Friday, July 14, 2006

"Evil is not simply a problem to be solved, but a mystery to be endured."

via Relapsed Catholic a story on hillbilly Thomist Flannery O'Connor:
Here's the rub: her stories might be more palatable to modern Christians if she were just writing shock-jock horror stories. Frank Peretti sells, after all. That sort of writing goes down easier because we don't really believe it. It feels like someone else's world. It's alien enough that we're not truly threatened. But O'Connor's world is too close. And if her picture of dark grace is right, then our typical take on life fails.

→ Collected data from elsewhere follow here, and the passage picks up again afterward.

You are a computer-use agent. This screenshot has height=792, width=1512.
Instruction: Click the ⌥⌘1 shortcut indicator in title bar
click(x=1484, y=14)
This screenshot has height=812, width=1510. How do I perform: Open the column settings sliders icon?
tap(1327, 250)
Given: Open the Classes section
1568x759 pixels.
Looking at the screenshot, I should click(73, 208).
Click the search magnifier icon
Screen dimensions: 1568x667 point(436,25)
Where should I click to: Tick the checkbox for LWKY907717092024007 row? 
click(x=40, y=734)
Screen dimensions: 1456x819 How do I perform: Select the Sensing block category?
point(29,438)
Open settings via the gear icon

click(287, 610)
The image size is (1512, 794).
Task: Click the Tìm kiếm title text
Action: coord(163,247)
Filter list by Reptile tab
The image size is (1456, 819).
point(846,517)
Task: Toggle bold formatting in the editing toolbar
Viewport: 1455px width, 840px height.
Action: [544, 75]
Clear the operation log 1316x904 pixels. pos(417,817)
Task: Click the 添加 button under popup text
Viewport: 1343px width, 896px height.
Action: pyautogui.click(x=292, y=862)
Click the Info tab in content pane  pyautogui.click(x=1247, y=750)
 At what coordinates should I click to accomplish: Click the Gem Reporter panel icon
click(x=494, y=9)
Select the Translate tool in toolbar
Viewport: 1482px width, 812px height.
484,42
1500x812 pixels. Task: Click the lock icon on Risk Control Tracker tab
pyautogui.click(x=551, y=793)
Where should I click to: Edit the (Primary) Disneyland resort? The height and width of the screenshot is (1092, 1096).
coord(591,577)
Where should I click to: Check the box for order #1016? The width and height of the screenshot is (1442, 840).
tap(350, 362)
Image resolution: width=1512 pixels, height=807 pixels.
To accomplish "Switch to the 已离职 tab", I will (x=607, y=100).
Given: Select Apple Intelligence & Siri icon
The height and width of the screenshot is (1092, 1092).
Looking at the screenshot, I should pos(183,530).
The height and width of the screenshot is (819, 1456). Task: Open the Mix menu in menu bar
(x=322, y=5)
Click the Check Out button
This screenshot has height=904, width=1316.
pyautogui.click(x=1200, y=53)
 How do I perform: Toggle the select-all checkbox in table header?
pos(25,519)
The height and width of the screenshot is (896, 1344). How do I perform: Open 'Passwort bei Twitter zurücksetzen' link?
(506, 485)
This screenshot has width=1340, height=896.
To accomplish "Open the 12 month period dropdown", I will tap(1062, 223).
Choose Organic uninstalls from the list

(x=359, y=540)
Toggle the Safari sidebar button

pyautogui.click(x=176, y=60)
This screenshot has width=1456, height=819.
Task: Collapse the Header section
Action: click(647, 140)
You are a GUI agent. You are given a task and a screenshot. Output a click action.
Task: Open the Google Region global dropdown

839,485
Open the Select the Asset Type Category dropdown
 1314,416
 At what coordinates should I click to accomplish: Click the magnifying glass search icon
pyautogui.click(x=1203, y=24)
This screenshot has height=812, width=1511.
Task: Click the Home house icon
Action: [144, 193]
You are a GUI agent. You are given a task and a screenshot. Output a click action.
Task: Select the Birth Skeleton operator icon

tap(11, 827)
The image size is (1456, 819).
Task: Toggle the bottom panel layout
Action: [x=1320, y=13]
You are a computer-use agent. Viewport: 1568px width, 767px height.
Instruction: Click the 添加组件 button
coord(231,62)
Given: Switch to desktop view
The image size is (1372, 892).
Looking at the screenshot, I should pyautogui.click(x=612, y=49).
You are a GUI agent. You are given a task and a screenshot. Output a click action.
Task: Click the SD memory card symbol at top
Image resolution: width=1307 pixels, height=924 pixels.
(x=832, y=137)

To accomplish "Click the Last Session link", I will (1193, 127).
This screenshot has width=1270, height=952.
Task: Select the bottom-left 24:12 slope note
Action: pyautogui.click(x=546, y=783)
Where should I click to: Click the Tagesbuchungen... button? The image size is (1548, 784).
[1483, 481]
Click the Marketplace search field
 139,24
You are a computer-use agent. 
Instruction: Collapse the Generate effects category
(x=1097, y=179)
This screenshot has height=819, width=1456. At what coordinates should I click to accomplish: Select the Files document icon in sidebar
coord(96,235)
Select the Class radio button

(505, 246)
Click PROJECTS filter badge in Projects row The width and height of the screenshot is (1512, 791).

Since Victorian times, Christians have tended to picture grace as cottony and covered with rubber. Grace always comforts and smoothes our furrowed brows; it always, always wipes away our tears, so sorry for them. We believe God is all-good; He's pretty much a nursery-school attendant, pink and white, who doesn't want anyone to get cut. In fact, we're surprised when people actually bump their heads. Pain seems unnatural to us. It's a no-no, and God is on our side. He never touches the stuff Himself.
Douglas Jones, "Who's Afraid of Flannery O'Connor?"


A fine essay, marred only by a cavalier and equivocal(though I admit attention-grabbing) use of the word "evil" when pain or the disturbance of self-satisfaction is really what is meant.